* Exercise objective: In the data, extract each line that holds the string "resolution".

Top of Material for the task

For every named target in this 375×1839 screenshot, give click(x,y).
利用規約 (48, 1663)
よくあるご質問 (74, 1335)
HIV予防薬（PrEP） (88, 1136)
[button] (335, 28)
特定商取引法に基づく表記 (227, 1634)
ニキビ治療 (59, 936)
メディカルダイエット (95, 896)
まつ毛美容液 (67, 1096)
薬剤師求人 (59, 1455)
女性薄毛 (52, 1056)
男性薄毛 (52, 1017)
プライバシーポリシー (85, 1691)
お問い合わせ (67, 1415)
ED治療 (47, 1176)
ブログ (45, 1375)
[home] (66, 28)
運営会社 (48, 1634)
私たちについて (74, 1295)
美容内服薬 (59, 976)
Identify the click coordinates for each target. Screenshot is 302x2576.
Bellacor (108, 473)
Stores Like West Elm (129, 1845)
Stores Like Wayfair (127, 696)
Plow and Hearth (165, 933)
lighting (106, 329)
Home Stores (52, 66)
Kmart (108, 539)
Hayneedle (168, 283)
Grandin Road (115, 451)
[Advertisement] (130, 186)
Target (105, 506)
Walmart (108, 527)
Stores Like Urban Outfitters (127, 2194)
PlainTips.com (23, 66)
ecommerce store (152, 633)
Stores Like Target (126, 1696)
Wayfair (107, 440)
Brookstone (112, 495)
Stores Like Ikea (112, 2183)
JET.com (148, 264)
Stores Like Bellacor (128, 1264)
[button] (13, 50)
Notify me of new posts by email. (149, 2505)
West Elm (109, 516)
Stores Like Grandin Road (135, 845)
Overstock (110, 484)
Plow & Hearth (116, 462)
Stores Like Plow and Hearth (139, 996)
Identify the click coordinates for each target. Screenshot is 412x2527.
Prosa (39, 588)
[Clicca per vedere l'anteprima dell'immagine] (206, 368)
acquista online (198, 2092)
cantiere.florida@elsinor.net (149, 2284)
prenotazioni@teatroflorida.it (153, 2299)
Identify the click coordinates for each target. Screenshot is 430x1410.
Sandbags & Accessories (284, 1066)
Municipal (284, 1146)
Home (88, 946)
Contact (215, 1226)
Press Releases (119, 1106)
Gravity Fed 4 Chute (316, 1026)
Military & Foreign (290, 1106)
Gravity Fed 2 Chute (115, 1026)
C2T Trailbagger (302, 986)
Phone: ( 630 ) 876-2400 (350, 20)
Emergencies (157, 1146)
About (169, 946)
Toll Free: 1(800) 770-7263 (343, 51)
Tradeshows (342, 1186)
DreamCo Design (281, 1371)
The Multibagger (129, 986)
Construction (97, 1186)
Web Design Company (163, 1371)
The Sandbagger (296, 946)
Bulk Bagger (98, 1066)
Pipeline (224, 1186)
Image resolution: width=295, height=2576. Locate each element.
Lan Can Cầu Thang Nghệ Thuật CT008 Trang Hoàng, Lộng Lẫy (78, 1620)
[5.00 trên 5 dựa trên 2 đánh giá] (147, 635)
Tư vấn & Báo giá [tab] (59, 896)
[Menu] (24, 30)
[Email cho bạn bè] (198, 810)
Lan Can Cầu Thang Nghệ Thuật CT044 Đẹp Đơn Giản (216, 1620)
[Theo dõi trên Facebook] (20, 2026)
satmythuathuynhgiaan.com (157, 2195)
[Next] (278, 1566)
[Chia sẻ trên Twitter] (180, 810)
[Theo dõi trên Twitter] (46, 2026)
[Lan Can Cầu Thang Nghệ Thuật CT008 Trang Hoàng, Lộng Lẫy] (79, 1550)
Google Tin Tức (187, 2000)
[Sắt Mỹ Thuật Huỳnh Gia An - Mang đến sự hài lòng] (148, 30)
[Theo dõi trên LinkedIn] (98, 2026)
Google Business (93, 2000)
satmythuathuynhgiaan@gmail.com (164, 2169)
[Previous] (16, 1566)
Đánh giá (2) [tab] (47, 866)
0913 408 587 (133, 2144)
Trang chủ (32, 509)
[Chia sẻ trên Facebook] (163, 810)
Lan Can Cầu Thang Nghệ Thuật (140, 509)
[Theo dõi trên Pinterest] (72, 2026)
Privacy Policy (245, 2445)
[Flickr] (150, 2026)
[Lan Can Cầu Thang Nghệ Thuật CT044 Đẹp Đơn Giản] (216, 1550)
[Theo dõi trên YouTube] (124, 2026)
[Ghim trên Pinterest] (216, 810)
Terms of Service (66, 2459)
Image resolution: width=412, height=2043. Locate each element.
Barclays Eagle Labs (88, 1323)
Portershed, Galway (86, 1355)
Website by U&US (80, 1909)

Bottom of Material for the task

* Reply to the task:
Image resolution: width=295, height=2576. Locate each element.
Image resolution: width=412, height=2043. Locate each element.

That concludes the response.